The border closure through the Title 42 order was an easy—and arguably unlawful—answer to proponents of halting migration. But there no longer is a public health emergency that justifies the extreme measure of closing the border and denying any and all rights to migrants. Title 42 simply no longer is a viable policy option.

Moreover, there is no need for radical border closure. Ebbs and flows of migration have occurred regularly in U.S. history. Political turmoil and violence in Central America and Haiti in the 1980s and 1990s led to many U.S. government responses, such as the interdiction of boats of Haitians by Coast Guard cutters and the immediate return of migrants to Haiti.

Policies were also put into place to detain large numbers of Haitians and Central Americans seeking asylum. Congress added to the U.S. government’s tool box in 1996, such as the creation of expedited removal of migrants apprehended at the border without a credible asylum claim, and the increased authorization of detention of migrants. Although some of these measures may be criticized (such as deaths in detention, including some reported last week), they are preferable—and legal—alternatives to an unsustainable and unlawful system of closed borders.
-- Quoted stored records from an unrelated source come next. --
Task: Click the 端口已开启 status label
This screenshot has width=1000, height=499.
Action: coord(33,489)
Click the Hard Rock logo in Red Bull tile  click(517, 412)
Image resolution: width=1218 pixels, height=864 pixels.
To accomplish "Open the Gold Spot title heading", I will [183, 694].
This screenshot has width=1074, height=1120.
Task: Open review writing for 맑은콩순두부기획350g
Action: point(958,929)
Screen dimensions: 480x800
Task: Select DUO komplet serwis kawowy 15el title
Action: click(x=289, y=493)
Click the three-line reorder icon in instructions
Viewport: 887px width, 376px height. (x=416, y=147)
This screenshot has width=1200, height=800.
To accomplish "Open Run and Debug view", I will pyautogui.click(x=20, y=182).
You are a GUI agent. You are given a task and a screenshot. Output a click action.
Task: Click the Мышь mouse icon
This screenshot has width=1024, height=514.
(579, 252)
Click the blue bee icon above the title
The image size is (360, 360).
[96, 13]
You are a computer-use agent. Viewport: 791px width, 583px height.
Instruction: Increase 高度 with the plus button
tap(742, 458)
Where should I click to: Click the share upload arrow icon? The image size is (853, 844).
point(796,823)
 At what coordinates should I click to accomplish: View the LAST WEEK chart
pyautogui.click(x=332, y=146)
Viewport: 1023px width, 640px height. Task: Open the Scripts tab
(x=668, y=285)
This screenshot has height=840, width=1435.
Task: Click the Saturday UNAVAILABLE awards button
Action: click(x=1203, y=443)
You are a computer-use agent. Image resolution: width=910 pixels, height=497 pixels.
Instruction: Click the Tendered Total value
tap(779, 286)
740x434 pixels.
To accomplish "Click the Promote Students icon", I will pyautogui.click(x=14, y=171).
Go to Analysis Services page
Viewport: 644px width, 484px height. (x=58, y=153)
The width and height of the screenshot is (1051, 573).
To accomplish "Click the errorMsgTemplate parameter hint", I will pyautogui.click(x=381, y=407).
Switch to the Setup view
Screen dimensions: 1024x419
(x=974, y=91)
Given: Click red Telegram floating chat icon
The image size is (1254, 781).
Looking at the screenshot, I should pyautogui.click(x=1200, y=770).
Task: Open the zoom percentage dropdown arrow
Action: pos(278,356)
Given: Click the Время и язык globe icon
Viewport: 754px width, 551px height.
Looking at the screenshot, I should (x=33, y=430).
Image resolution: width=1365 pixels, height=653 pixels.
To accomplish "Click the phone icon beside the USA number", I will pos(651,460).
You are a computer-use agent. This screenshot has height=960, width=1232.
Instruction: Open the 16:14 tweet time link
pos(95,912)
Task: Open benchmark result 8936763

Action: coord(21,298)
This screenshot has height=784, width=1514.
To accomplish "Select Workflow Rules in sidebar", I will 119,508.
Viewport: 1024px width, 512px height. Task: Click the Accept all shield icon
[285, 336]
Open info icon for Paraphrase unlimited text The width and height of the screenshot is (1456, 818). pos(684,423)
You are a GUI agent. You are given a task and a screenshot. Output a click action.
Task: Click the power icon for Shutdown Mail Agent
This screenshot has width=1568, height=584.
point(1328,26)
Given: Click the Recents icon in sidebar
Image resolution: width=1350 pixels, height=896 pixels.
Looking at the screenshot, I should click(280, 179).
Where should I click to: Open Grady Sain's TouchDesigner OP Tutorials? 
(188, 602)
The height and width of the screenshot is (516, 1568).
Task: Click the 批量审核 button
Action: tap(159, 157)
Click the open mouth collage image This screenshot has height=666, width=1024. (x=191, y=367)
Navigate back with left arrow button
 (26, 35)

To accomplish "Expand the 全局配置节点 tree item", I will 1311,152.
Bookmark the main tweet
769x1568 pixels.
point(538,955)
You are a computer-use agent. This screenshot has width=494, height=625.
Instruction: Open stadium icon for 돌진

The exaggerated fears of the end of Title 42 are now behind us. The hard work ahead is improving our under-resourced migration system. The U.S. government has returned to a system that permits migrants to apply for asylum and have their claims decided by asylum officers and immigration courts. The difficult task is how to refine that system so it operates efficiently and has the confidence of the American people.